* _Material to process_
= = = =

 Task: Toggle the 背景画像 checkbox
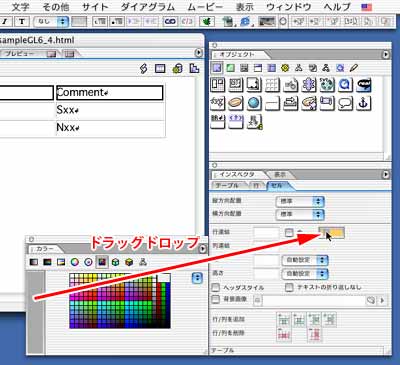(x=216, y=299)
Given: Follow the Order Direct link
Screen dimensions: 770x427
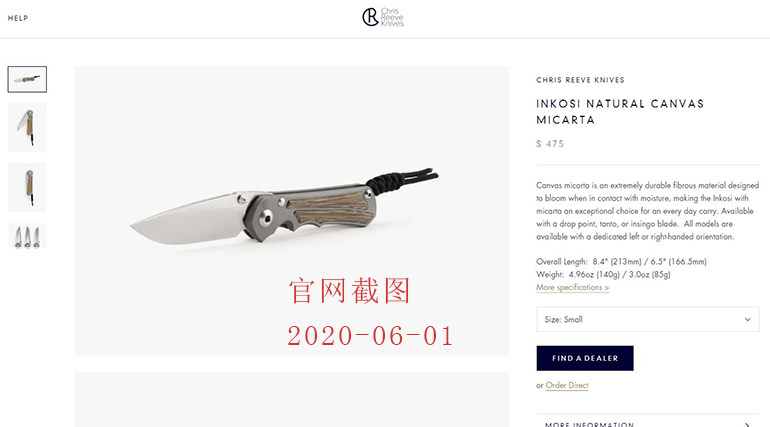Looking at the screenshot, I should [x=567, y=385].
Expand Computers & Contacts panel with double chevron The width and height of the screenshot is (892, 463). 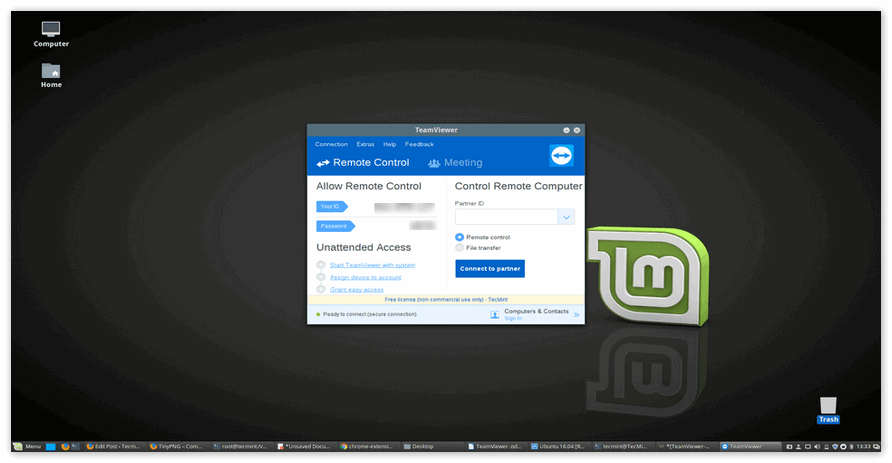pos(576,314)
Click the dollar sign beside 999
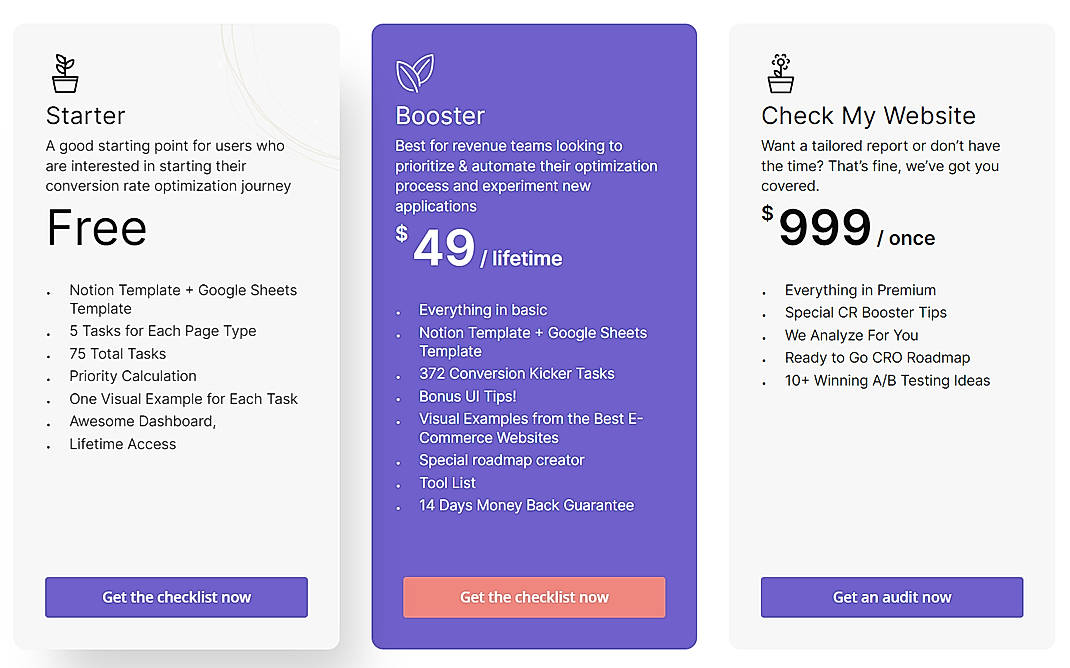The width and height of the screenshot is (1070, 668). click(768, 212)

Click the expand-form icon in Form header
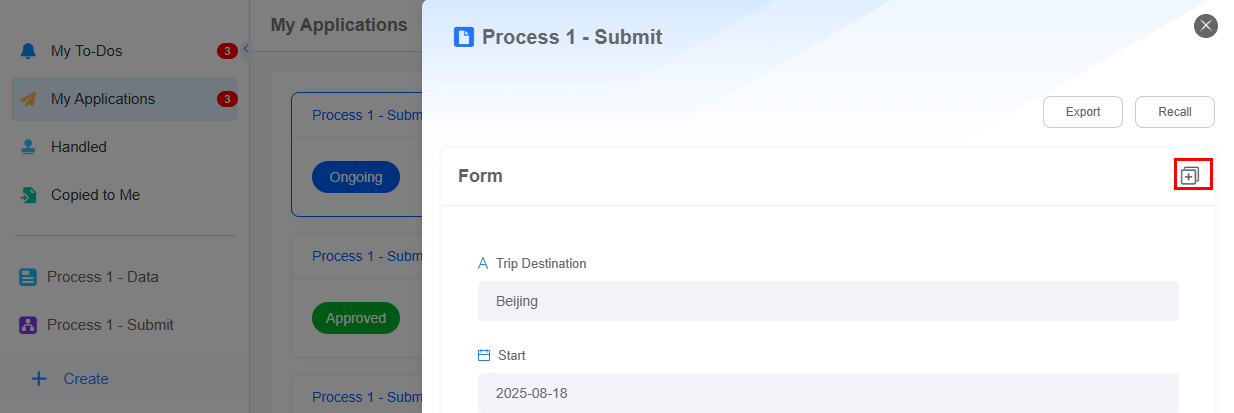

= = = =

* _Given request_
Please lay out as a numbered list every line from the one holding "Click the dollar sign beside 999" through the last line, inclusive, skipping blank lines and leaving out the pictures.

* _Exercise solution_
1. Click the dollar sign beside 999
2. The width and height of the screenshot is (1070, 668). click(768, 212)
3. Click the expand-form icon in Form header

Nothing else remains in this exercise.